On analysis blinded to CEMRV, sensitivity of 3D-TOF sequences decreased to 80%, whereas specificity was only 65% (essentially due to the false positive isointense sinus signal or slightly hyperintense signal in the peripheral borders of sinus segments).

The difference between MRI scans of different field strengths was not analysed because of the very low number of patients with a 3T MRI (n = 2).

The presence/absence of hyperintensity on 3D-TOF sequences did not differ significantly between patients with time between symptom onset and MRI < 7 versus ≥ 7 days and < 14 versus ≥ 14 days.

Discussion

Based on our study, CVST was frequently seen as hyperintensity on 3D-TOF. On analysis unblinded to CEMRV, sensitivity of 3D-TOF sequences to detect signal changes in occluded sinus segments was slightly lower compared with T1-weighted imaging but higher than other sequences. However, on analysis blinded to CEMRV and morphological sequences, specificity of 3D-TOF was relatively low.

When CVST is suspected, adequate MRI sequences (including CEMRV) will be performed and probably detect CVST. However, a minority of CVST patients lack typical symptoms. When no specific neurological disorder is suspected or sometimes also because of time saving reasons in acute care management, shorter MRI protocols are proposed. In this kind of situations, abnormal signal in the venous sinuses on 3D-TOF (when performed) may possibly help to suspect CVST and incite to perform other sequences including CEMRV in order to confirm CVST diagnosis.

Limitations of our study were the relative small sample size, the different MRI scans and parameters used, the retrospective character of the MRI analyses, and the exclusion of patients with CVST involving only sinus portions out of the field of 3D-TOF acquisition. In addition, by including only patients with both 3D-TOF and CEMRV sequences, a potential selection bias might have been created (where for instance only both sequences were performed in CVST cases difficult to diagnose).
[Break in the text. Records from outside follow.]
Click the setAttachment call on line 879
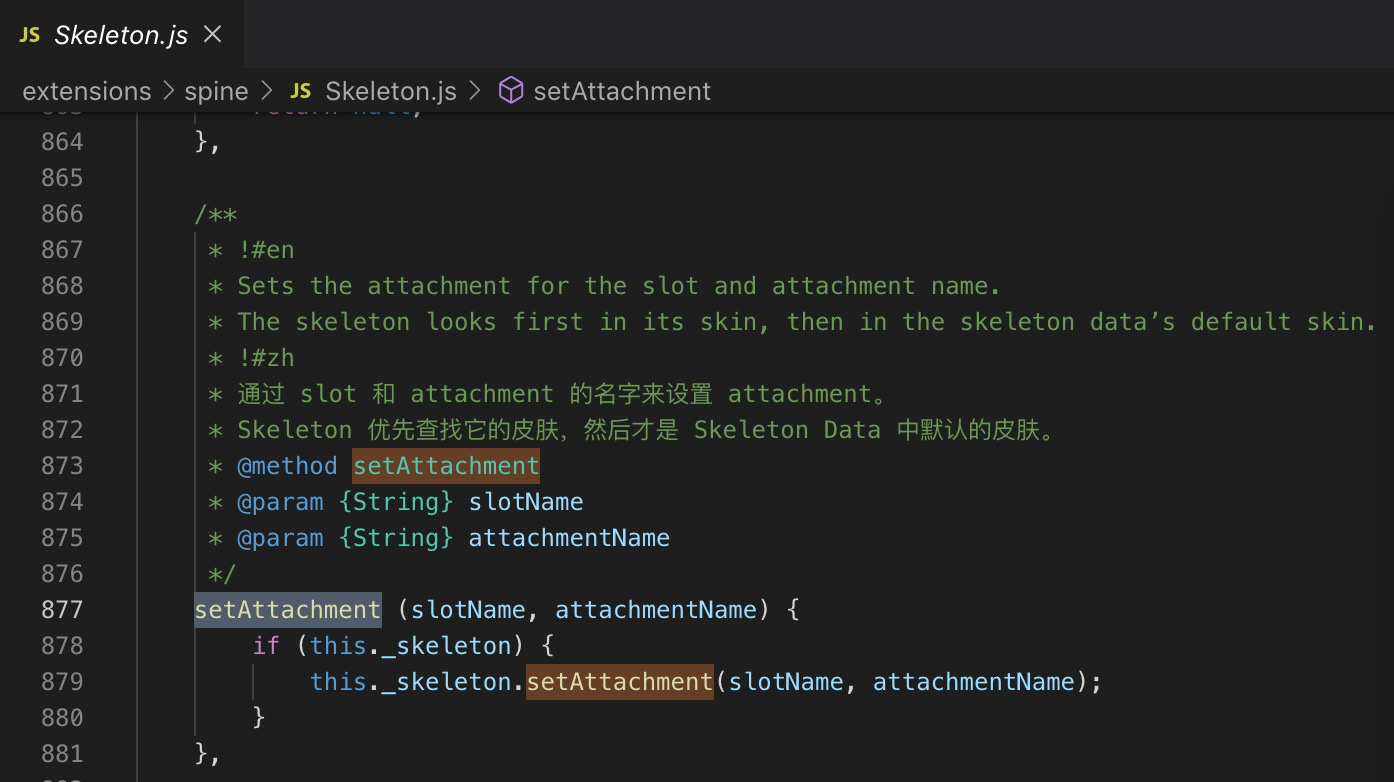Viewport: 1394px width, 782px height. pyautogui.click(x=619, y=682)
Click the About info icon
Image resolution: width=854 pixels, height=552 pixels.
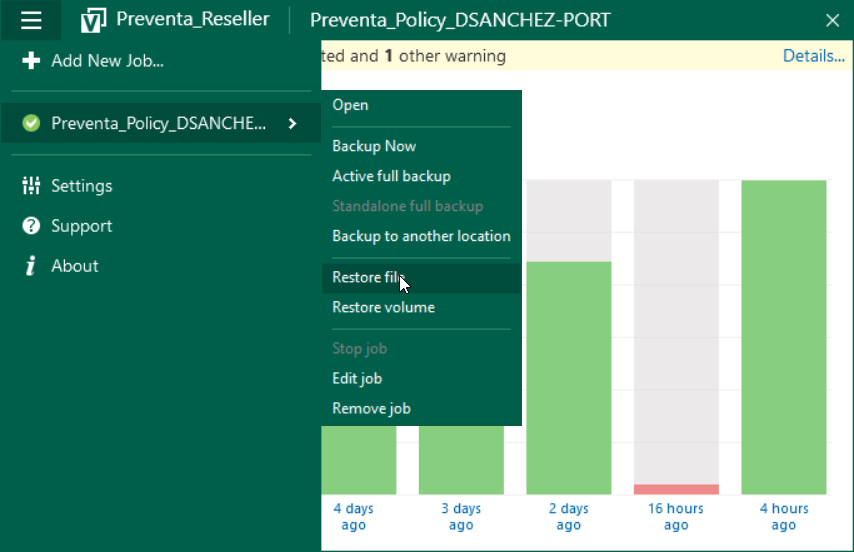(x=31, y=266)
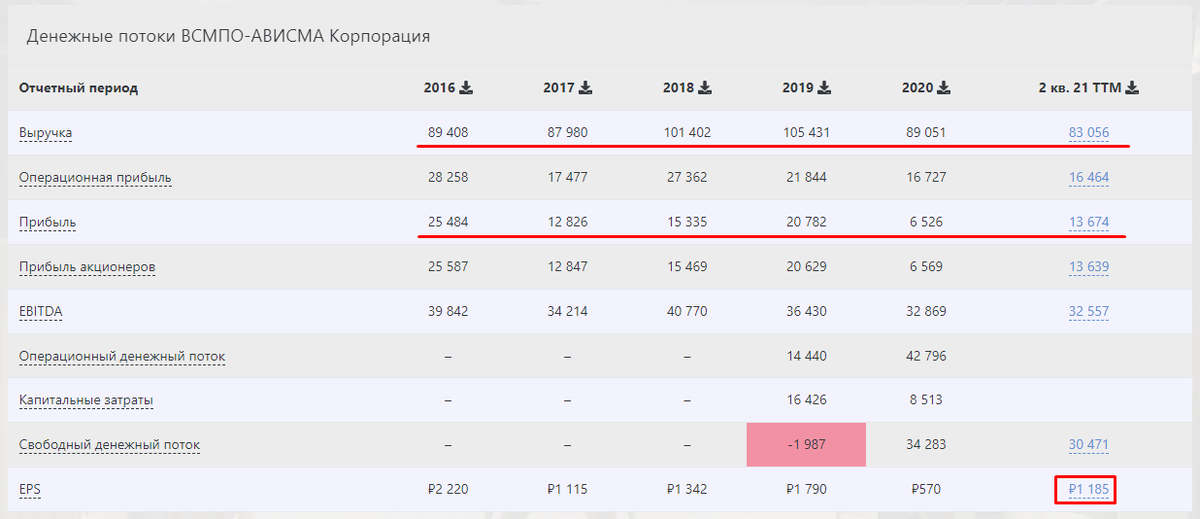Open Свободный денежный поток label
Viewport: 1200px width, 519px height.
[x=109, y=445]
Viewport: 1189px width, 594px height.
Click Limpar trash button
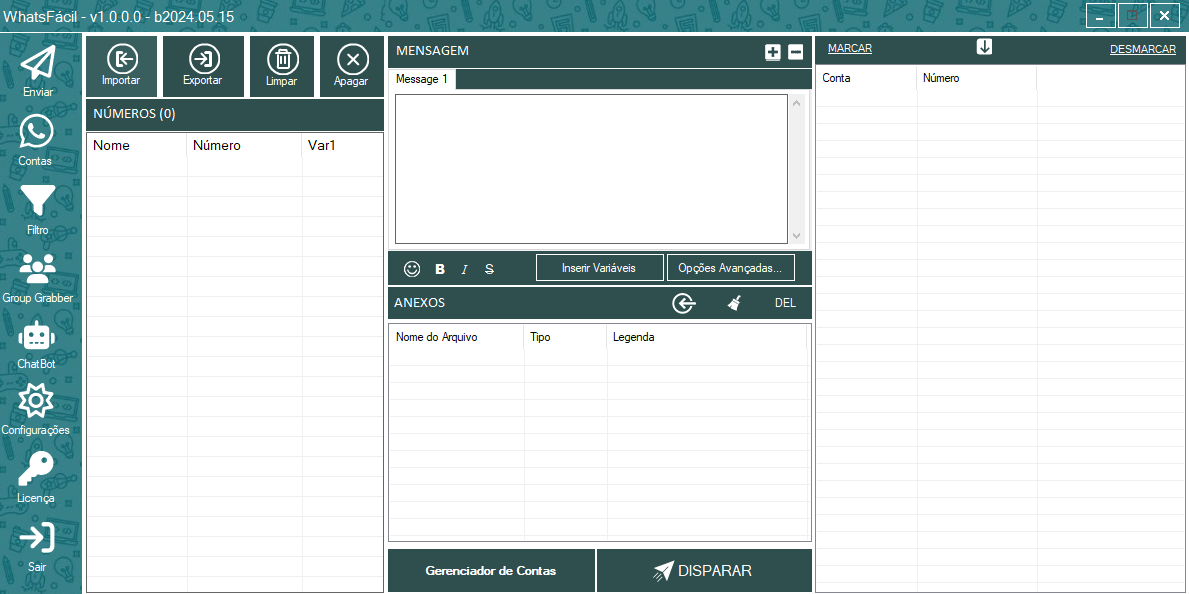point(282,67)
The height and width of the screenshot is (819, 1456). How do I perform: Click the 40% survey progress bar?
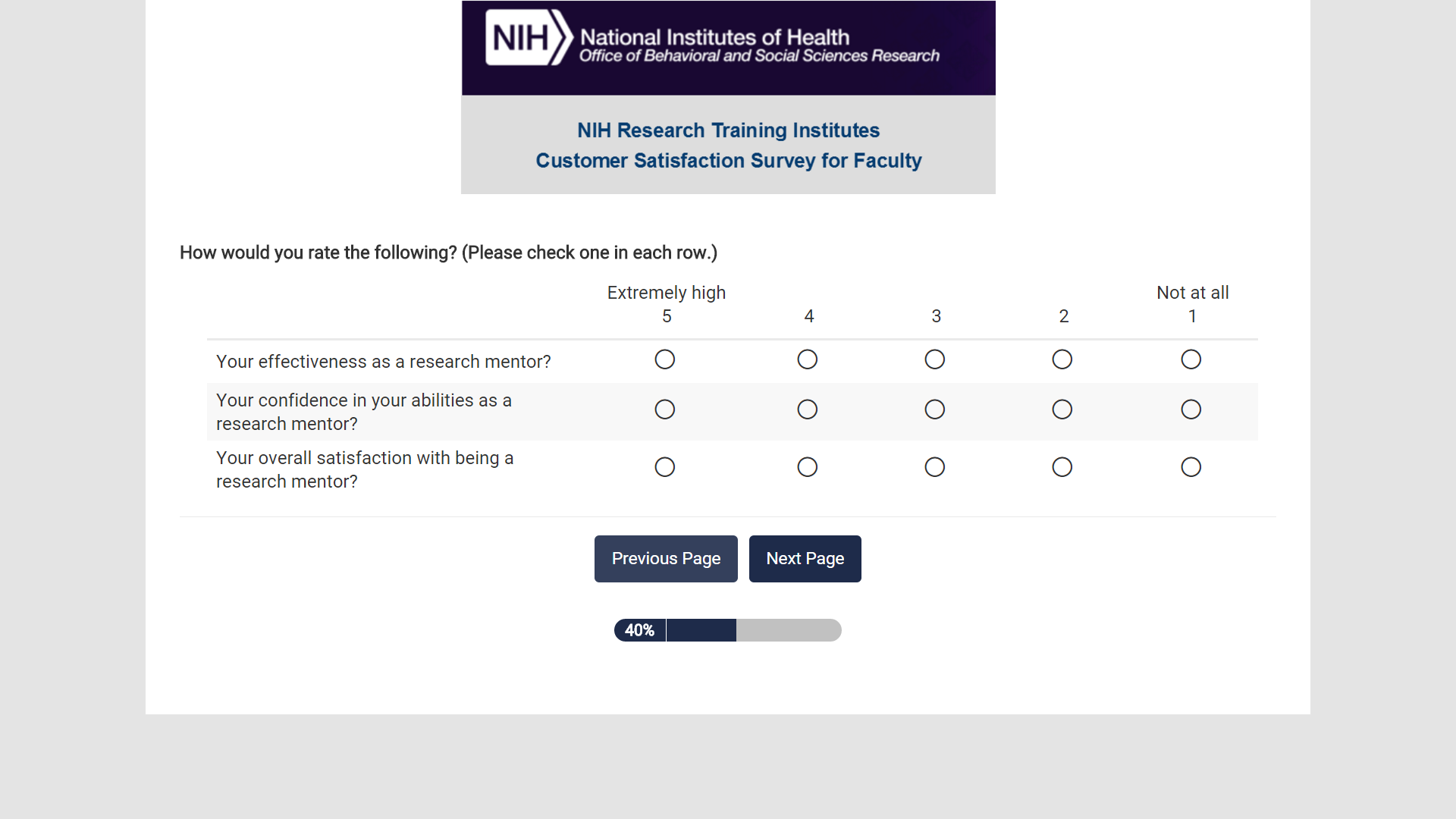(x=728, y=630)
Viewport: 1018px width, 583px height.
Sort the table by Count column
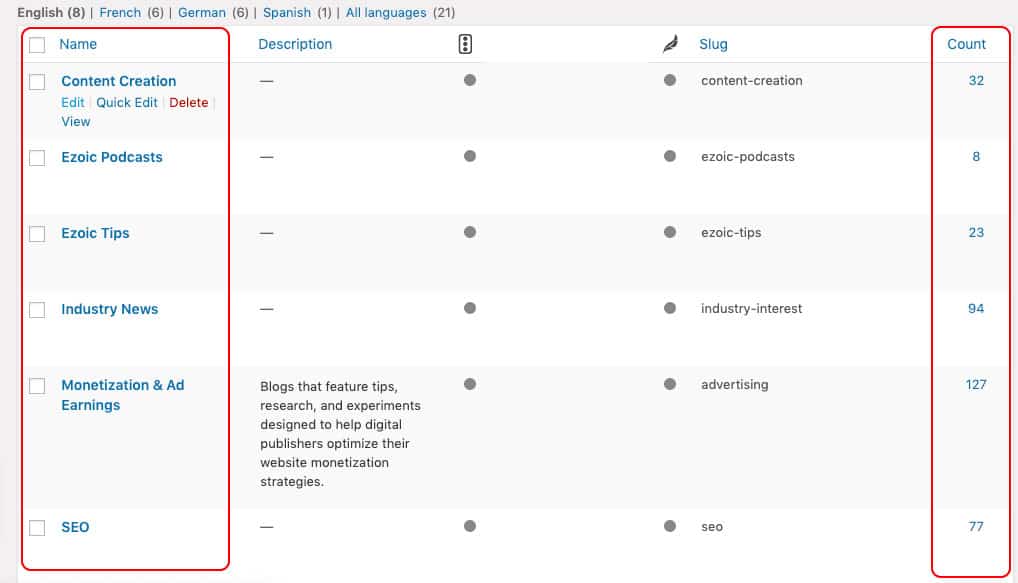tap(966, 44)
This study was only preliminary, performed in order to assess the potential presence of signal changes on 3D-TOF imaging in occluded venous sinuses. The principal aim was not to compare 3D-TOF and morphological MRI sequences directly blinded to CEMRV imaging to calculate positive and negative predictive values and accuracy of these sequences. Therefore, analysis by (and comparison between) two different reviewers was only performed for 3D-TOF sequences unblinded to CEMRV and blinded analysis of 3D-TOF was only performed to have an idea of the specificity of signal changes in the venous sinuses on 3D-TOF compared with what was observed on CEMRV. In order to better assess the diagnostic value of 3D-TOF signal changes in CVST, larger CVST patient groups (taking into account also the difference in time from onset and the different sinus segments) have to be studied by 3D-TOF and morphological MRI sequences and these different sequences have to be compared directly and blinded for each of the sequences.